Summary
Primates have evolved sophisticated visually guided reaching behaviors for interacting with dynamic objects, such as insects during foraging(P. S. Archambault, Ferrari-Toniolo, & Battaglia-Mayer, 2011; Bicca-Marques, 1999; Ngo et al., 2022; Smith & Smith, 2013; Sustaita et al., 2013). Reaching control in dynamic natural conditions requires active prediction of the target’s future position to compensate for visuo-motor processing delays and enhance online movement adjustments(Catania, 2009; Desmurget & Grafton, 2000; Fujioka, Aihara, Sumiya, Aihara, & Hiryu, 2016; Merchant & Georgopoulos, 2006; Mischiati et al., 2015; R. Shadmehr, Smith, & Krakauer, 2010; Wolpert & Kawato, 1998). Past reaching research in non-human primates mainly focused on seated subjects engaged in repeated ballistic arm movements to either stationary targets, or targets that instantaneously change position during the movement(Philippe S. Archambault, Caminiti, & Battaglia-Mayer, 2009; Battaglia-Mayer et al., 2013; Dickey, Amit, & Hatsopoulos, 2013; Georgopoulos, Kalaska, Caminiti, & Massey, 1983; Georgopoulos, Kalaska, & Massey, 1981). However, those approaches impose task constraints that limit the natural dynamics of reaching. A recent field study in marmoset monkeys highlights predictive aspects of visually-guided reaching during insect prey capture among wild marmoset monkeys(Ngo et al., 2022). To examine the complementary dynamics of similar natural behavior within a laboratory context we developed an ecologically motivated unrestrained reach-to-grasp task involving live crickets. We used multiple high-speed video cameras to capture the movements of marmosets and crickets stereoscopically and applied machine vision algorithms for marker-free object and hand tracking. Contrary to estimates under traditional constrained reaching paradigms, we find that reaching for dynamic targets can operate at incredibly short visuo-motor delays around 80 milliseconds, rivaling the speeds that are typical of the oculomotor systems during closed-loop visual pursuit(Cloherty, Yates, Graf, DeAngelis, & Mitchell, 2020). Multivariate linear regression modeling of the kinematic relationships between the hand and cricket velocity revealed that predictions of the expected future location can compensate for visuo-motor delays during fast reaching. These results suggest a critical role of visual prediction facilitating online movement adjustments for dynamic prey.

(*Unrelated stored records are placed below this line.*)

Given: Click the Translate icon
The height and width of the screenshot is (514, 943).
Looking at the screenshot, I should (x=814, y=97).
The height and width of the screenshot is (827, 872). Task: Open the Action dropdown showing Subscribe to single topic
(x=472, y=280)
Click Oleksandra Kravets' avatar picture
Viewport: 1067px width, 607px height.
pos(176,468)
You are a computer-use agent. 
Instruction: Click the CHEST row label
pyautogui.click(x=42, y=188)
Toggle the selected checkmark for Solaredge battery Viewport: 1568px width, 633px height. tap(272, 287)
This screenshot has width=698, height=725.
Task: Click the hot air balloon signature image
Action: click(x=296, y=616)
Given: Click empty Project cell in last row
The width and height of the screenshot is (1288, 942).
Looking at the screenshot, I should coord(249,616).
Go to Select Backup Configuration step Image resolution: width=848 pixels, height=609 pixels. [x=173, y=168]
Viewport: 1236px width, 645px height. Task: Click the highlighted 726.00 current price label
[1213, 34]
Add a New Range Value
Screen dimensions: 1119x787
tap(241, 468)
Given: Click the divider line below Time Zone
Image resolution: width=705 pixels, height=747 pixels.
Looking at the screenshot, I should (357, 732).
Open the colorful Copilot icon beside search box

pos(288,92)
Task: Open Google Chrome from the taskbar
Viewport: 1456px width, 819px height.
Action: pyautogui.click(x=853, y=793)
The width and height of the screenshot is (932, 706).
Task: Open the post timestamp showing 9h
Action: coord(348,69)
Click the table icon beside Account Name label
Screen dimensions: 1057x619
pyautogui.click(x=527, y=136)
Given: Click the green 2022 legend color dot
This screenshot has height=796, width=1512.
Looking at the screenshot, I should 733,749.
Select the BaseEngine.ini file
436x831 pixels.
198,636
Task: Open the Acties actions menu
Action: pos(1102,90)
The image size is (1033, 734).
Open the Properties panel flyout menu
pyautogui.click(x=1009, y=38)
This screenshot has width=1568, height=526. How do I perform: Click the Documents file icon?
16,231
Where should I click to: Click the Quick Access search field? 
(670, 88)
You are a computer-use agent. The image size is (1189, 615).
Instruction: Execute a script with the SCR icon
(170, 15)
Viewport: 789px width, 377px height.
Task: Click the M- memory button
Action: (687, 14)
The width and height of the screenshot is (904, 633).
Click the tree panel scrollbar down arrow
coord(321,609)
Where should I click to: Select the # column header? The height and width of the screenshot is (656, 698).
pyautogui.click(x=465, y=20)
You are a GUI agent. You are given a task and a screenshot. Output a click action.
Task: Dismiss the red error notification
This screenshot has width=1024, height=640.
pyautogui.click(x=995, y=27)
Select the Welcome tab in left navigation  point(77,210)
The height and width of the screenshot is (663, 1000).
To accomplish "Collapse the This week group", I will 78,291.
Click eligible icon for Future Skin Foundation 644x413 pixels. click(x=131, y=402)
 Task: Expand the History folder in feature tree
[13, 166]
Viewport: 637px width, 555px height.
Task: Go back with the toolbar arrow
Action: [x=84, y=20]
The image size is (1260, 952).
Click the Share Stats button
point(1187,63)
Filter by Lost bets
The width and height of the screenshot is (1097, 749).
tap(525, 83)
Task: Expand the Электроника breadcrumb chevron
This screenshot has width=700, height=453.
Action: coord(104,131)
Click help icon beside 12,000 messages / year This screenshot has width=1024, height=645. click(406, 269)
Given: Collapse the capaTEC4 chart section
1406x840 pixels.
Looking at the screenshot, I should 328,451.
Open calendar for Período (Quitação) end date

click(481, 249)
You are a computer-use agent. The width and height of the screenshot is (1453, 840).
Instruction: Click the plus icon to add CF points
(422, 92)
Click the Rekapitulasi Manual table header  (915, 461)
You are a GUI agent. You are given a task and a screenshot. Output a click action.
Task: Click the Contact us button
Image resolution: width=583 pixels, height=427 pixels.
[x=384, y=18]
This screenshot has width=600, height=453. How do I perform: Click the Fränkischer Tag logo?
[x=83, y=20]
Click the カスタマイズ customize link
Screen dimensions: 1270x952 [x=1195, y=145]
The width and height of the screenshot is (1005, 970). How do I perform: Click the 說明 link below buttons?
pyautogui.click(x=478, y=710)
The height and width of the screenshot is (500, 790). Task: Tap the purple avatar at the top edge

Competing Interest Statement
The authors have declared no competing interest.
Footnotes
↵3 Lead Contact
First we have characterized hand grasping patterns in greater detail to reveal that in our task marmosets use a power grasp strategy in which variations in the timing of grasp aperture opening are related to the reaching speed. More so, we have included analyses to characterize marmoset reach kinematics with respect to pure pursuit, proportional navigation, and mixed strategy steering models that have been previously used to explain prey capture (Brighton & Taylor, 2019) (Mischiati et al., 2015). These analyses demonstrate that marmoset reach kinematics are more consistent with proportional navigation in which the lateral component of target velocity relative to the range vector connecting target to pursuer is matched by the lateral hand velocity. Although these pursuit strategies perform at explaining reach kinematics where there is no visuo-motor delay, their performance deteriorates once realistic visuo-motor delays are considered, which we estimate to range from 80 to 100 ms in our task. The predictive pursuit model performs better than reactive strategies once a realistic visuo-motor delay is taken into account. We have revised our manuscript to incorporate these new data analyses and discussion of them.